L’objectif de ce travail de thèse vise donc à étudier et modéliser les effets de la sous ventilation et de la sous oxygénation sur les régimes de combustion et le comportement en phase solide. En particulier, les recherches viseront à :

 

  1. Appréhender expérimentalement les effets de la sous ventilation sur les processus de décomposition thermique et de combustion. Pour réaliser les expériences, le(a) candidat(e) s’appuiera sur un banc d’essai (Cône calorimètre à atmosphère contrôlée) existant au sein des équipes, tout en apportant des améliorations par l’ajout d’équipements supplémentaires et le développement de nouvelles métrologies. Dans cette phase expérimentale, différentes sollicitations thermiques, conditions de ventilation et d’oxygénation seront étudiées.
  2. Etudier expérimentalement les transitions des régimes de combustion. Un banc d’essai de plus grande dimension sera spécifiquement développé pour étudier ces phénomènes. Ce dispositif expérimental permettra de se rapprocher de la réalité et d’étudier l’impact de l’évolution de la richesse du milieu sur la tenue au feu des matériaux. Au préalable, une phase de caractérisation numérique sera réalisée à l’aide du code CFD Openfoam pour étudier les phénomènes aérauliques au sein du dispositif.
  3. Modéliser les transferts de chaleur et de masse ainsi que les phénomènes de pyrolyse à l’aide de code de thermochimique en phase solide. Les résultats des calculs seront confrontés aux résultats expérimentaux obtenus dans des conditions sans flamme afin de s’affranchir du couplage des phénomènes de transport et des phénomènes réactionnels. Des analyses statistiques seront réalisées pour évaluer la sensibilité aux paramètres et les incertitudes numériques en se basant sur des méthodes développées au sein du LNE.
  4. Enfin, simuler les échanges au niveau de l’interface solide/gaz et les problèmes de combustion à l’aide de code CFD Openfoam.

 

Profil

Issu(e) d’une école d’ingénieur ou d’un Master recherche dans le domaine de l’energétique, de la mécanique des fluides, thermique, de la combustion, ou du génie des procédé vous souhaitez poursuivre votre parcours en thèse.

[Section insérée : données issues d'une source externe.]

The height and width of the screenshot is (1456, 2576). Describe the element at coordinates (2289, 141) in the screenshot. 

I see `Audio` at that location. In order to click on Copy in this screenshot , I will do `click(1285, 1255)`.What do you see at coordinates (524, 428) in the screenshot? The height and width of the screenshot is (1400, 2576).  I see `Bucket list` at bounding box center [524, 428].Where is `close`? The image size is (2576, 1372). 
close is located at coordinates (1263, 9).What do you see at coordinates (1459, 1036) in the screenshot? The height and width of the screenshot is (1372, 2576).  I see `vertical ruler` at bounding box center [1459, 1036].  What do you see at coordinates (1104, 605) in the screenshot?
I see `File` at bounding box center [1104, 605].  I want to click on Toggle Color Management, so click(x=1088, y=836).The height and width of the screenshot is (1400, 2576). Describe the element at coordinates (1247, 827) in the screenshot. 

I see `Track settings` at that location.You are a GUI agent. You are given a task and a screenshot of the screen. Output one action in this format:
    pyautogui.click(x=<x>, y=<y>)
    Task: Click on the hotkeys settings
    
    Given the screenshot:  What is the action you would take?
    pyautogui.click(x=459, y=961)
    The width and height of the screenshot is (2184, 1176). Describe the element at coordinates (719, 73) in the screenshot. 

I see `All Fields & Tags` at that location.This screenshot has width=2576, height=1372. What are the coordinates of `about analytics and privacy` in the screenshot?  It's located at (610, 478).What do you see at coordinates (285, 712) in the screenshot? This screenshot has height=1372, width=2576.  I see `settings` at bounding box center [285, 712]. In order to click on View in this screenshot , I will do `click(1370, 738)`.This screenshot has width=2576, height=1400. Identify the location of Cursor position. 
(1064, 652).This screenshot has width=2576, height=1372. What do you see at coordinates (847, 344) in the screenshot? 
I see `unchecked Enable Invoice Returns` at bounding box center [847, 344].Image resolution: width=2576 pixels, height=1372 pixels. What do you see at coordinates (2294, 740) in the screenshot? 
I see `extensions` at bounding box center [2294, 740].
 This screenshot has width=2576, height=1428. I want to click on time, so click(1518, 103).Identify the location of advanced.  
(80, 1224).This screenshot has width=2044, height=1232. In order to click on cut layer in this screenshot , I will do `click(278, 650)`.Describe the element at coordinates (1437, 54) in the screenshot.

Vous possédez des connaissances dans le domaine des matériaux, de la combustion mécanique, des fluides ou des transferts de chaleur et de masse.

Vous disposez d’une forte expérience en modélisation et d’une grande volonté de développer vos compétences expérimentales dans le domaine de la combustion et de la  thermique.

De solides connaissances en programmation (Matlab ou Python) sont requises pour mener à bien ce projet.

De nature rigoureuse, vous savez faire preuve d’ouverture d’esprit, de méthodologie, de flexibilité́ ; pugnace vous disposez par ailleurs de capacités d’analyse et savez faire preuve d’esprit de synthèse.

Vous êtes capable de travailler de façon autonome.